Segment Start: EXERCISE INPUT

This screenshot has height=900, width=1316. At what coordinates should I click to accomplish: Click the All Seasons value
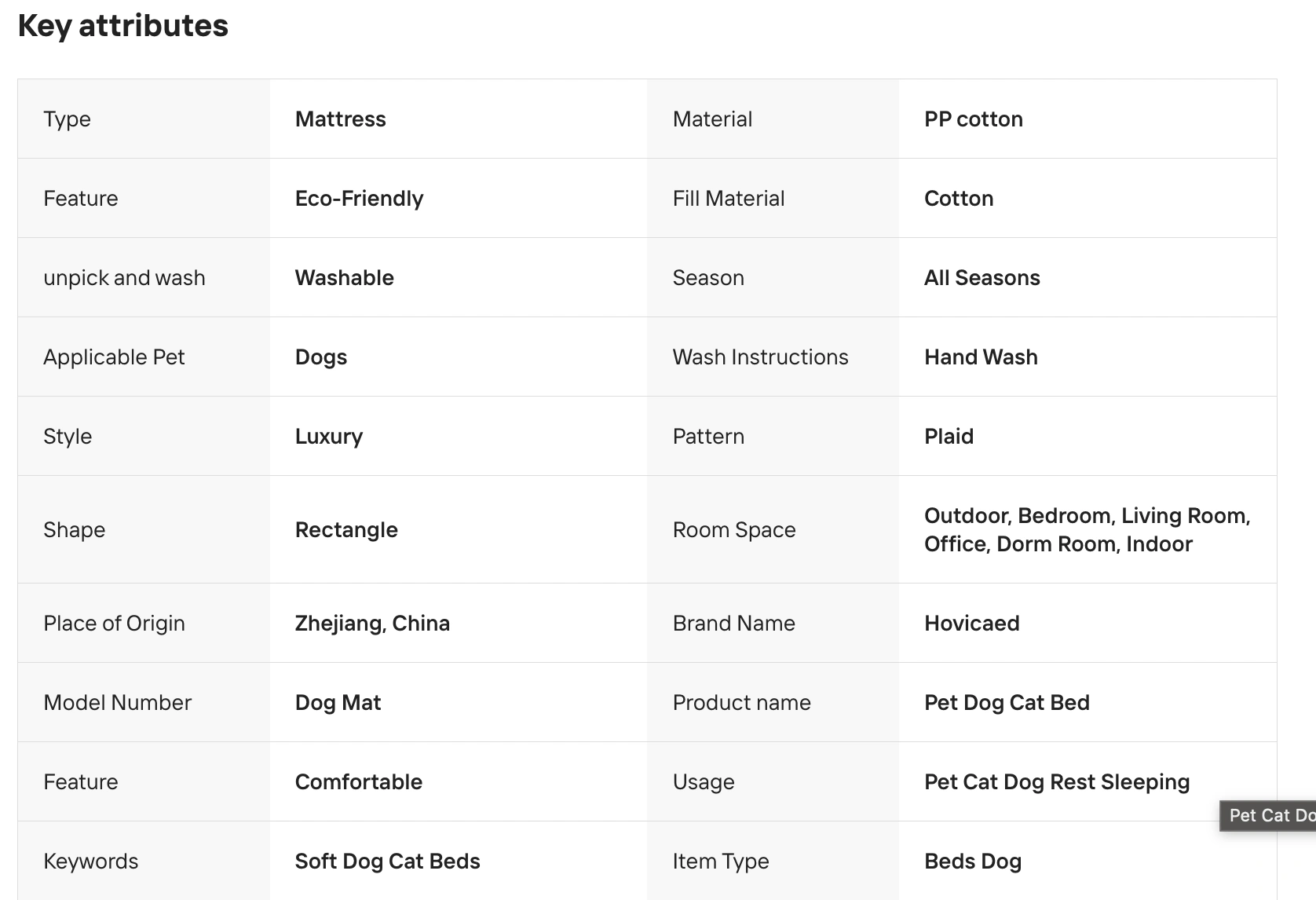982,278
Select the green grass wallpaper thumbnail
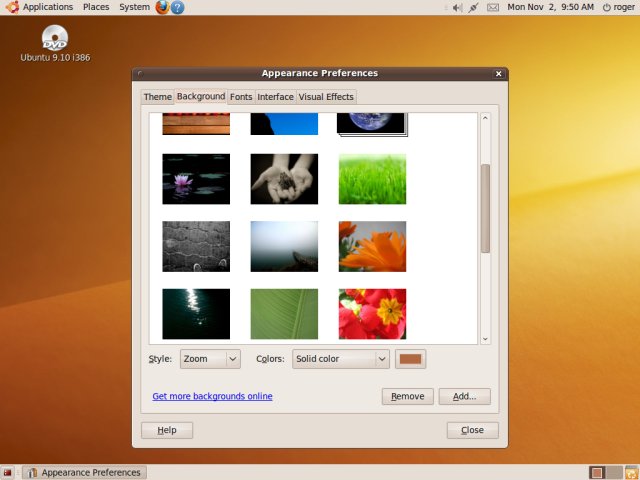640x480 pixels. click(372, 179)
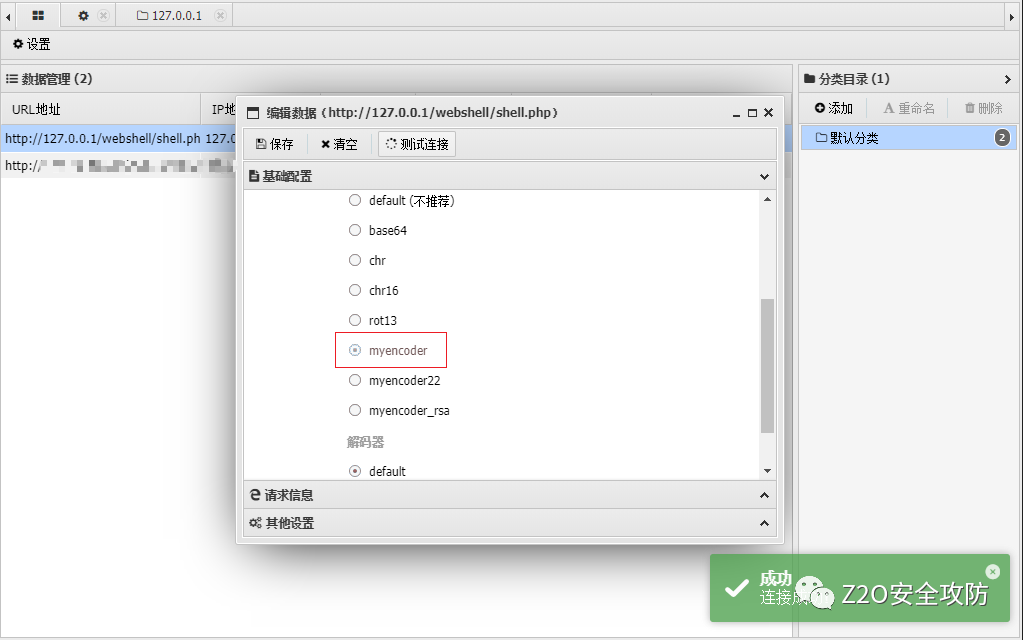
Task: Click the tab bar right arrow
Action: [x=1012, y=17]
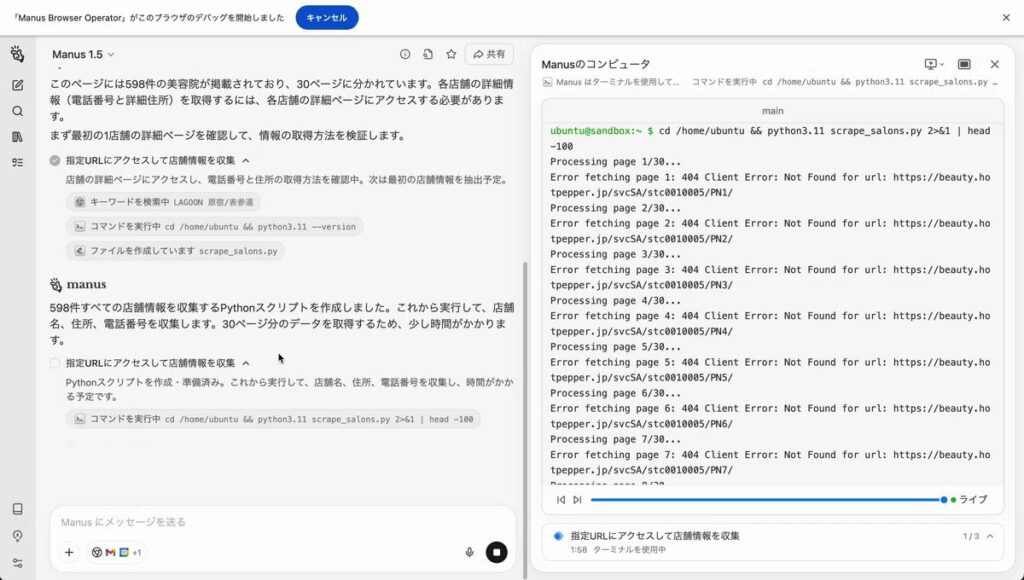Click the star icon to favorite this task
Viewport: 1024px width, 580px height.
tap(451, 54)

Segment End: EXERCISE INPUT

* HOW TO COMPLETE THIS TASK: Without including any picture, restate every entry above exactly.

* RESULT FOR THIS EXERCISE:
This screenshot has height=900, width=1316. At what coordinates should I click to accomplish: Click the All Seasons value
982,278
Select the green grass wallpaper thumbnail
640x480 pixels. click(372, 179)
Task: Click the tab bar right arrow
Action: [x=1012, y=17]
Click the star icon to favorite this task
Viewport: 1024px width, 580px height.
tap(451, 54)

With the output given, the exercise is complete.